Das Remake des Tanzfilms „Footloose“ beweist wieder einmal: Wer weiß, wie man die Hüfte schwingt, zieht alle Blicke auf sich.

11. Okt. 2011PrintArtikel senden

Sich der Musik total hingeben, den Groove spüren und den Beat durch den Körper vibrieren lassen: Gut tanzen ist mehr als nur einstudierte Bewegung. Es ist pure Leidenschaft. Klar, dass das auch anziehend wirkt.

Ein Musikwissenschafter hat herausgefunden, dass beim Tangotanzen das Sexualhormon Testosteron ausgeschüttet wird. Der enge Körperkontakt und die rhythmische Bewegung sind angeblich dafür verantwortlich.
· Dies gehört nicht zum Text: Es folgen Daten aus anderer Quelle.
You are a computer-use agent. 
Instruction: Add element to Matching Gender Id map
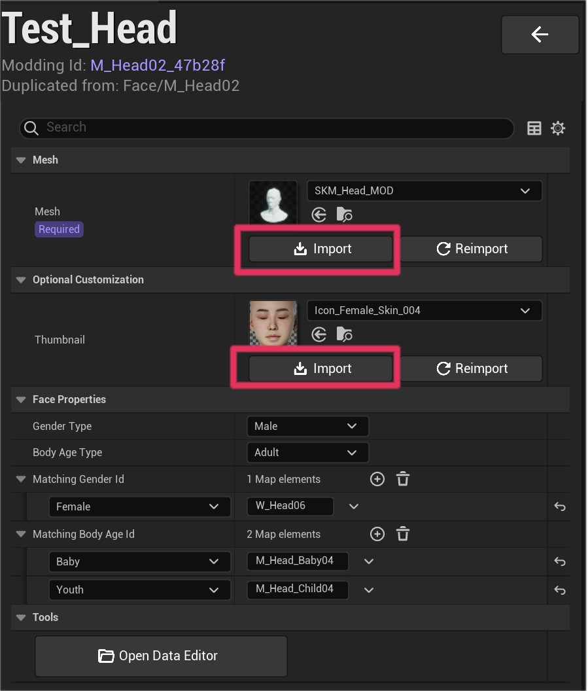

Das Glückshormon Endorphin wird ebenfalls produziert, dafür werden weniger Stresshormone gebildet. Dass Tanzen den Body trainiert und strafft, ist sowieso kein Geheimnis.

Tanzkurse – von Hip-Hop über Salsa bis zu Breakdance oder Walzer – gibt es in Wien mehr als genug. Eine Übersicht gibt es auf www.tanzschulen.co.at.

„Footloose“ startet in Österreich übrigens Ende Oktober. Die Hauptrollen spielen Kenny Wormald und Julianne Hough. Heiß!